*Instructions for the task*
Check every line below for the word "Collapse" and show those that hold it.

*Input records*
***

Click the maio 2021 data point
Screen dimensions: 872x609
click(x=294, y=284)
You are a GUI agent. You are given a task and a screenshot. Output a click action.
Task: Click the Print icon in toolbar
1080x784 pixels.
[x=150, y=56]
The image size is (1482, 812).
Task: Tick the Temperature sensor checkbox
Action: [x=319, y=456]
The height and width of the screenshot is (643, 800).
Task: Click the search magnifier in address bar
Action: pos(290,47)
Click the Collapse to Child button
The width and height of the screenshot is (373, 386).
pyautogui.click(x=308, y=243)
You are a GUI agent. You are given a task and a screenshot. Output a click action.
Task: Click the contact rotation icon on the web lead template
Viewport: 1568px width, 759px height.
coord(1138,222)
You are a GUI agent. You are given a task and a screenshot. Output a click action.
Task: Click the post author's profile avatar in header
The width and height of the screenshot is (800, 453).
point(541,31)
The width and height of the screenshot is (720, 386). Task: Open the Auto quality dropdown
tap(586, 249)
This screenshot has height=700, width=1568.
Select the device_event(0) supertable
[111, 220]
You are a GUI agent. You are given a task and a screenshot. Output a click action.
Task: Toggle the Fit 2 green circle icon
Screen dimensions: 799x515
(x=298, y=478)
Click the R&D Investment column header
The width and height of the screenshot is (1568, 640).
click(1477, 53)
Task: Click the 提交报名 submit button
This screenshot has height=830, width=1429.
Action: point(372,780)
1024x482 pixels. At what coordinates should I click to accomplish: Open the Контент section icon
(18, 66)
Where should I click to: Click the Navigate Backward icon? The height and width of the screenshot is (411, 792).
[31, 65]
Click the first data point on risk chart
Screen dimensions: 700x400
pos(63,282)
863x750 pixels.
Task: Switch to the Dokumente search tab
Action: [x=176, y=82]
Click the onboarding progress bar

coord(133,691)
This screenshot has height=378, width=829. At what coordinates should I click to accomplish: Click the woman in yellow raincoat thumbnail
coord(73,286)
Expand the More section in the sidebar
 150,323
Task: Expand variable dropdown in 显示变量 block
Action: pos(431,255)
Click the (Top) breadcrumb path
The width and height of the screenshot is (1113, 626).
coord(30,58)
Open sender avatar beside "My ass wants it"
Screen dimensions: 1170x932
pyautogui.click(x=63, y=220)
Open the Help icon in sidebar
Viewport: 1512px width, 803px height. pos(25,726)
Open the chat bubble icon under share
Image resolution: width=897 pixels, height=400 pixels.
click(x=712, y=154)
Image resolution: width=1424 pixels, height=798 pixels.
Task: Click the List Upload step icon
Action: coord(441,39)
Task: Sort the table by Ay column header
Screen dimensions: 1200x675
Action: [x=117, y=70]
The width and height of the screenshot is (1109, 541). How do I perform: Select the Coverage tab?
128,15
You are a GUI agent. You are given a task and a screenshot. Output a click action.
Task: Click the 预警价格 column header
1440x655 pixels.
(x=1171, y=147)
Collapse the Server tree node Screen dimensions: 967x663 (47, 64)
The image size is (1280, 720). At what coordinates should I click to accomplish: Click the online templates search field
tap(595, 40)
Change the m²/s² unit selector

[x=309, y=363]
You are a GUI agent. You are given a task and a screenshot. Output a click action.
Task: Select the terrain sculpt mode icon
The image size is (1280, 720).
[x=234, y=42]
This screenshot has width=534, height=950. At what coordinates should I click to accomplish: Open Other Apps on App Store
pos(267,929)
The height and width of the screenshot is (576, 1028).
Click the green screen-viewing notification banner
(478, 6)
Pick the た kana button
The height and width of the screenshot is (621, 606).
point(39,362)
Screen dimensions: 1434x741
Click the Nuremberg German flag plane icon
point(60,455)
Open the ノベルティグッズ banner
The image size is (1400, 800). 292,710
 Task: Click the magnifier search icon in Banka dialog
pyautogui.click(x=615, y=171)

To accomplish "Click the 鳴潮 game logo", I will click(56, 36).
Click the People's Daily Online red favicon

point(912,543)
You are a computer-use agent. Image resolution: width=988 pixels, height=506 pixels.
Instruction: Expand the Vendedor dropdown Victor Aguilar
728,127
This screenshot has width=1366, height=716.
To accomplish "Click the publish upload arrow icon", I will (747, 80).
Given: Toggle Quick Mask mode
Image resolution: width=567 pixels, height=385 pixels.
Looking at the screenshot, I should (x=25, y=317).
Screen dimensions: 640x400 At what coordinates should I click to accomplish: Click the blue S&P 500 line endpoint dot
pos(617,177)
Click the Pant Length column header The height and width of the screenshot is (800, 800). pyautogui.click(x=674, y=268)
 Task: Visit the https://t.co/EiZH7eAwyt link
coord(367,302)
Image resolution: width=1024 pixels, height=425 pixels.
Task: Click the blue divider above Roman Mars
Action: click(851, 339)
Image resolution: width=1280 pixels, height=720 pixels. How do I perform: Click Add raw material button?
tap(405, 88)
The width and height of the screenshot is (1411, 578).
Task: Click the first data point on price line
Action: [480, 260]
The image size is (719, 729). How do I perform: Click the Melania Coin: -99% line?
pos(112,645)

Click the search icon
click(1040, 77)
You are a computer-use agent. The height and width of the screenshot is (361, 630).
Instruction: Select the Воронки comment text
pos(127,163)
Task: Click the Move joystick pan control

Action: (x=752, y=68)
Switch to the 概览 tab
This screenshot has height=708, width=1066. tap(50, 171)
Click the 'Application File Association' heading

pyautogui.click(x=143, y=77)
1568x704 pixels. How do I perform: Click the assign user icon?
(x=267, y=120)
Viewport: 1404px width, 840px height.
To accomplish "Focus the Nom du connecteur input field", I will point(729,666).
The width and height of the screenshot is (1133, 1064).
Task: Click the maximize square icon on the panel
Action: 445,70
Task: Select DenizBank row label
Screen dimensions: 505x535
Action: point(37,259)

***

*Answer area*
Click the Collapse to Child button
Collapse the Server tree node Screen dimensions: 967x663 (47, 64)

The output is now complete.